6. Sell my country's independence to France! And for what? Was it for a change of masters? No, but for ambition! O my country, was it personal ambition that could influence me? Had it been the soul of my actions, could I not by my education and fortune, by the rank and consideration of my family, have placed myself among the proudest of my oppressors? My country was my idol; to it I sacrificed every selfish, every endearing sentiment; and for it I now offer up my life.

7. No, my lord; I acted as an Irishman, determined on delivering my country from the yoke of a foreign and un、 relenting tyranny; and from the more galling yoke of a domestic faction, which is its joint partner and perpetrator in the parricide, whose reward is the ignominy of existing with an exterior of splendor and a consciousness of depravity.

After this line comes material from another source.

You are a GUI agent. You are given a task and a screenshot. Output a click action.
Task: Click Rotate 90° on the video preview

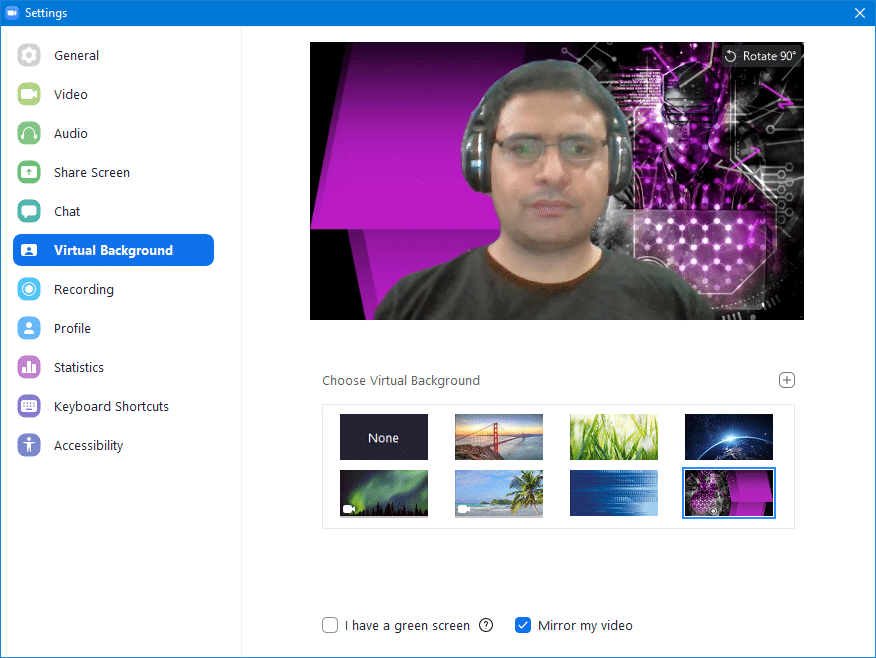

It was the wish of my heart to extricate my country from this doubly-riveted despotism; I wished to place her independence beyond the reach of any power on earth; I wished to exalt her to that proud station in the world.

8. Let no man dare, when I am dead, to charge me with dishonor; let no man attaint' my memory by believing that I could have engaged in any cause but that of my country's liberty and independence; or that I could have become the pliant minion of power in the oppression or the miseries of my countrymen.

9. I would not have submitted to a foreign oppressor, for the same reason that I would resist the domestic tyrant in the dignity of freedom, I would have fought upon the threshold of my country, and her enemy should enter only by passing over my lifeless corpse. Am I, who lived but for my country, and who have subjected myself to the vengeance of the jealous and watchful oppressor, and now to the bondage of the grave, only to give my countrymen their rights, am I to be loaded with calumny, and not to be suffered to resent or repel it? No: God forbid!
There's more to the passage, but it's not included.